▶ [EXERCISE]: The records that follow must be repeated verbatim, every one of them.

[[ ENTRIES PROVIDED open ]]

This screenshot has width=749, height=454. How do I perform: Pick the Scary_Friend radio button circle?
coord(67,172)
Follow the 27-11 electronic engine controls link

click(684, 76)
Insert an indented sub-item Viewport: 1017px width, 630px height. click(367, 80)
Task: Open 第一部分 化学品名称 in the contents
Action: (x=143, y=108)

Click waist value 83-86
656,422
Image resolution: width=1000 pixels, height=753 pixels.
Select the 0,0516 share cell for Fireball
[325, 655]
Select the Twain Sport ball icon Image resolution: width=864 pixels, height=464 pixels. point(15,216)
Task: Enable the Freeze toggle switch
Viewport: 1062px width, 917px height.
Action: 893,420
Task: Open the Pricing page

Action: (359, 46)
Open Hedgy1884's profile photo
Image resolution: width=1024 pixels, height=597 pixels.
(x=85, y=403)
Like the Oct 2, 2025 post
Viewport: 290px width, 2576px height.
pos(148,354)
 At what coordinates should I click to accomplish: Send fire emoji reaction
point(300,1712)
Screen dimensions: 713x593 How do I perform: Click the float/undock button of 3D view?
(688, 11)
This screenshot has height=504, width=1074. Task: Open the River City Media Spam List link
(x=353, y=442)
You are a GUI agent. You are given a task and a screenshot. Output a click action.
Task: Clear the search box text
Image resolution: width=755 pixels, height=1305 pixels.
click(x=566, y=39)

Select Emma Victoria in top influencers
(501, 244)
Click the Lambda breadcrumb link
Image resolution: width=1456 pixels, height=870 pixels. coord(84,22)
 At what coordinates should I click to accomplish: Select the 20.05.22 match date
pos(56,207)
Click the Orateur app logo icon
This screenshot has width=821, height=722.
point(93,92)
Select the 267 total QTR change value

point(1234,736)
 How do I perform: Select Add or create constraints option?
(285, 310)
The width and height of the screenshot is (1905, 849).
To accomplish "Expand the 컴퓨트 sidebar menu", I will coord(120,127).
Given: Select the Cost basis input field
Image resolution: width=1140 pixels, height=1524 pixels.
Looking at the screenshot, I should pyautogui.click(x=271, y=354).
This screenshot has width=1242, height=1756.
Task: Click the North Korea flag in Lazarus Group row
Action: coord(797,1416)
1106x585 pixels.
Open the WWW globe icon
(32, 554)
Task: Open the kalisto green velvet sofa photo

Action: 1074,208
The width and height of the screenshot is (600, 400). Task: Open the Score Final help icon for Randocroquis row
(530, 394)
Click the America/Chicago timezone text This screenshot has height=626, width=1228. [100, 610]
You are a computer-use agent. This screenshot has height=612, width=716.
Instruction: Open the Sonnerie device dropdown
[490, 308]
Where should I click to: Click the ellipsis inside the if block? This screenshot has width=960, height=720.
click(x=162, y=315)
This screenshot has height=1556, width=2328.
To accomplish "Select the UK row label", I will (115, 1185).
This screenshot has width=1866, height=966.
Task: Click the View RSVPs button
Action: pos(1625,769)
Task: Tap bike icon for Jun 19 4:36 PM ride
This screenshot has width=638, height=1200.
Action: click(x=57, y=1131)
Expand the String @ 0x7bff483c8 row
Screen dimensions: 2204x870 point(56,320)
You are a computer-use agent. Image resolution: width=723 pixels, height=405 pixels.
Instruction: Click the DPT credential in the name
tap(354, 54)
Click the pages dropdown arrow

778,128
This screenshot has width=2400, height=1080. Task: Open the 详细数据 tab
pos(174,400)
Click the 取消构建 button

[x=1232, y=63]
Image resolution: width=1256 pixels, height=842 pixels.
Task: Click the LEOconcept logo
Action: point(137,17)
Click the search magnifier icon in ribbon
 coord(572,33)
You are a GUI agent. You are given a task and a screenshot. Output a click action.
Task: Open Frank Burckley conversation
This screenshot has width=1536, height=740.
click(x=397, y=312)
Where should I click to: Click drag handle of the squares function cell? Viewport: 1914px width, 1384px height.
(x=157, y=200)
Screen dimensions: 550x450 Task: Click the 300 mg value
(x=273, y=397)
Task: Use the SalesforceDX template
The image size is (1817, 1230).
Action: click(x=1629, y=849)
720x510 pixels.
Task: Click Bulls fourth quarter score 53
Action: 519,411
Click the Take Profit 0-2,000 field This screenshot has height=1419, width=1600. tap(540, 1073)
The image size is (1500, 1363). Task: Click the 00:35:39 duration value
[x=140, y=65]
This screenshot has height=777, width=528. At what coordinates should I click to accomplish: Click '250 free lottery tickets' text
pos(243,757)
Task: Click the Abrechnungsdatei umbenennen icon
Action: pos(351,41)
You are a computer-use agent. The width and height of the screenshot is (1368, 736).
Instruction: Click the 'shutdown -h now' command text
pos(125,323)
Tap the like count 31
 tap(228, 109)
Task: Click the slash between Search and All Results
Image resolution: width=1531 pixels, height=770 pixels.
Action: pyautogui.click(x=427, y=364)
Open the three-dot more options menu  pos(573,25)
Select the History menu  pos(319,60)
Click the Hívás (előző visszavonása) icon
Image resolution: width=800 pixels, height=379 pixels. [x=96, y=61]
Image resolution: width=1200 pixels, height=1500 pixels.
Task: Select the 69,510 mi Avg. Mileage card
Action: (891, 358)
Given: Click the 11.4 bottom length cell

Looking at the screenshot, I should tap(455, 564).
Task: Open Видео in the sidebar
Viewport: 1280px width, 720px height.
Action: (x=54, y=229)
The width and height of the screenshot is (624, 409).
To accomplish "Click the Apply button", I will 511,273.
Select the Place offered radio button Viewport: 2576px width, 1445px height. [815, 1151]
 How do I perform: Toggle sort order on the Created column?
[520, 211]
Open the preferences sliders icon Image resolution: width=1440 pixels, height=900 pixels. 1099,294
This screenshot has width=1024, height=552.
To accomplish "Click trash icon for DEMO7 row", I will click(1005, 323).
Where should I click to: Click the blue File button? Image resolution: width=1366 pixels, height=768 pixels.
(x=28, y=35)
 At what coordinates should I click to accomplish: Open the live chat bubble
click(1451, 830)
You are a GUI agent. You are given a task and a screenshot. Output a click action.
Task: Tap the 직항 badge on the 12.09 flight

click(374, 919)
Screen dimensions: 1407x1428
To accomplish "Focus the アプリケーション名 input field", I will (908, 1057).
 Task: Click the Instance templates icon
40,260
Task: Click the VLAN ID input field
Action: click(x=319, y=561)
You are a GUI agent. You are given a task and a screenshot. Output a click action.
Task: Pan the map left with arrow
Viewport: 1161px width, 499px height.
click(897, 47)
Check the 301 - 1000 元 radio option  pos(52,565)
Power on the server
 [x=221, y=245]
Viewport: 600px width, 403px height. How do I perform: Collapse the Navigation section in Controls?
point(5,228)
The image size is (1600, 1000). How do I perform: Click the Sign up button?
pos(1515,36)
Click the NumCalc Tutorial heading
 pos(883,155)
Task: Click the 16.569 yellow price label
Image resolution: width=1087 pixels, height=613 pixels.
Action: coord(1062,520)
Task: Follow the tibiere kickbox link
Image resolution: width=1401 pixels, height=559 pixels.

[[ ENTRIES PROVIDED closed ]]

▶ [RESULT OF THIS EXERCISE]:
This screenshot has width=749, height=454. How do I perform: Pick the Scary_Friend radio button circle?
coord(67,172)
Follow the 27-11 electronic engine controls link

click(684, 76)
Insert an indented sub-item Viewport: 1017px width, 630px height. click(367, 80)
Task: Open 第一部分 化学品名称 in the contents
Action: (x=143, y=108)

Click waist value 83-86
656,422
Image resolution: width=1000 pixels, height=753 pixels.
Select the 0,0516 share cell for Fireball
[325, 655]
Select the Twain Sport ball icon Image resolution: width=864 pixels, height=464 pixels. point(15,216)
Task: Enable the Freeze toggle switch
Viewport: 1062px width, 917px height.
Action: 893,420
Task: Open the Pricing page

Action: (359, 46)
Open Hedgy1884's profile photo
Image resolution: width=1024 pixels, height=597 pixels.
(x=85, y=403)
Like the Oct 2, 2025 post
Viewport: 290px width, 2576px height.
pos(148,354)
 At what coordinates should I click to accomplish: Send fire emoji reaction
point(300,1712)
Screen dimensions: 713x593 How do I perform: Click the float/undock button of 3D view?
(688, 11)
This screenshot has height=504, width=1074. Task: Open the River City Media Spam List link
(x=353, y=442)
You are a GUI agent. You are given a task and a screenshot. Output a click action.
Task: Clear the search box text
Image resolution: width=755 pixels, height=1305 pixels.
click(x=566, y=39)

Select Emma Victoria in top influencers
(501, 244)
Click the Lambda breadcrumb link
Image resolution: width=1456 pixels, height=870 pixels. coord(84,22)
 At what coordinates should I click to accomplish: Select the 20.05.22 match date
pos(56,207)
Click the Orateur app logo icon
This screenshot has width=821, height=722.
point(93,92)
Select the 267 total QTR change value

point(1234,736)
 How do I perform: Select Add or create constraints option?
(285, 310)
The width and height of the screenshot is (1905, 849).
To accomplish "Expand the 컴퓨트 sidebar menu", I will coord(120,127).
Given: Select the Cost basis input field
Image resolution: width=1140 pixels, height=1524 pixels.
Looking at the screenshot, I should pyautogui.click(x=271, y=354).
This screenshot has width=1242, height=1756.
Task: Click the North Korea flag in Lazarus Group row
Action: coord(797,1416)
1106x585 pixels.
Open the WWW globe icon
(32, 554)
Task: Open the kalisto green velvet sofa photo

Action: 1074,208
The width and height of the screenshot is (600, 400). Task: Open the Score Final help icon for Randocroquis row
(530, 394)
Click the America/Chicago timezone text This screenshot has height=626, width=1228. [100, 610]
You are a computer-use agent. This screenshot has height=612, width=716.
Instruction: Open the Sonnerie device dropdown
[490, 308]
Where should I click to: Click the ellipsis inside the if block? This screenshot has width=960, height=720.
click(x=162, y=315)
This screenshot has height=1556, width=2328.
To accomplish "Select the UK row label", I will (115, 1185).
This screenshot has width=1866, height=966.
Task: Click the View RSVPs button
Action: pos(1625,769)
Task: Tap bike icon for Jun 19 4:36 PM ride
This screenshot has width=638, height=1200.
Action: click(x=57, y=1131)
Expand the String @ 0x7bff483c8 row
Screen dimensions: 2204x870 point(56,320)
You are a computer-use agent. Image resolution: width=723 pixels, height=405 pixels.
Instruction: Click the DPT credential in the name
tap(354, 54)
Click the pages dropdown arrow

778,128
This screenshot has width=2400, height=1080. Task: Open the 详细数据 tab
pos(174,400)
Click the 取消构建 button

[x=1232, y=63]
Image resolution: width=1256 pixels, height=842 pixels.
Task: Click the LEOconcept logo
Action: point(137,17)
Click the search magnifier icon in ribbon
 coord(572,33)
You are a GUI agent. You are given a task and a screenshot. Output a click action.
Task: Open Frank Burckley conversation
This screenshot has width=1536, height=740.
click(x=397, y=312)
Where should I click to: Click drag handle of the squares function cell? Viewport: 1914px width, 1384px height.
(x=157, y=200)
Screen dimensions: 550x450 Task: Click the 300 mg value
(x=273, y=397)
Task: Use the SalesforceDX template
The image size is (1817, 1230).
Action: click(x=1629, y=849)
720x510 pixels.
Task: Click Bulls fourth quarter score 53
Action: 519,411
Click the Take Profit 0-2,000 field This screenshot has height=1419, width=1600. tap(540, 1073)
The image size is (1500, 1363). Task: Click the 00:35:39 duration value
[x=140, y=65]
This screenshot has height=777, width=528. At what coordinates should I click to accomplish: Click '250 free lottery tickets' text
pos(243,757)
Task: Click the Abrechnungsdatei umbenennen icon
Action: pos(351,41)
You are a computer-use agent. The width and height of the screenshot is (1368, 736).
Instruction: Click the 'shutdown -h now' command text
pos(125,323)
Tap the like count 31
 tap(228, 109)
Task: Click the slash between Search and All Results
Image resolution: width=1531 pixels, height=770 pixels.
Action: pyautogui.click(x=427, y=364)
Open the three-dot more options menu  pos(573,25)
Select the History menu  pos(319,60)
Click the Hívás (előző visszavonása) icon
Image resolution: width=800 pixels, height=379 pixels. [x=96, y=61]
Image resolution: width=1200 pixels, height=1500 pixels.
Task: Select the 69,510 mi Avg. Mileage card
Action: (891, 358)
Given: Click the 11.4 bottom length cell

Looking at the screenshot, I should tap(455, 564).
Task: Open Видео in the sidebar
Viewport: 1280px width, 720px height.
Action: (x=54, y=229)
The width and height of the screenshot is (624, 409).
To accomplish "Click the Apply button", I will 511,273.
Select the Place offered radio button Viewport: 2576px width, 1445px height. [815, 1151]
 How do I perform: Toggle sort order on the Created column?
[520, 211]
Open the preferences sliders icon Image resolution: width=1440 pixels, height=900 pixels. 1099,294
This screenshot has width=1024, height=552.
To accomplish "Click trash icon for DEMO7 row", I will click(1005, 323).
Where should I click to: Click the blue File button? Image resolution: width=1366 pixels, height=768 pixels.
(x=28, y=35)
 At what coordinates should I click to accomplish: Open the live chat bubble
click(1451, 830)
You are a GUI agent. You are given a task and a screenshot. Output a click action.
Task: Tap the 직항 badge on the 12.09 flight

click(374, 919)
Screen dimensions: 1407x1428
To accomplish "Focus the アプリケーション名 input field", I will (908, 1057).
 Task: Click the Instance templates icon
40,260
Task: Click the VLAN ID input field
Action: click(x=319, y=561)
You are a GUI agent. You are given a task and a screenshot. Output a click action.
Task: Pan the map left with arrow
Viewport: 1161px width, 499px height.
click(897, 47)
Check the 301 - 1000 元 radio option  pos(52,565)
Power on the server
 [x=221, y=245]
Viewport: 600px width, 403px height. How do I perform: Collapse the Navigation section in Controls?
point(5,228)
The image size is (1600, 1000). How do I perform: Click the Sign up button?
pos(1515,36)
Click the NumCalc Tutorial heading
 pos(883,155)
Task: Click the 16.569 yellow price label
Image resolution: width=1087 pixels, height=613 pixels.
Action: coord(1062,520)
Task: Follow the tibiere kickbox link
Image resolution: width=1401 pixels, height=559 pixels.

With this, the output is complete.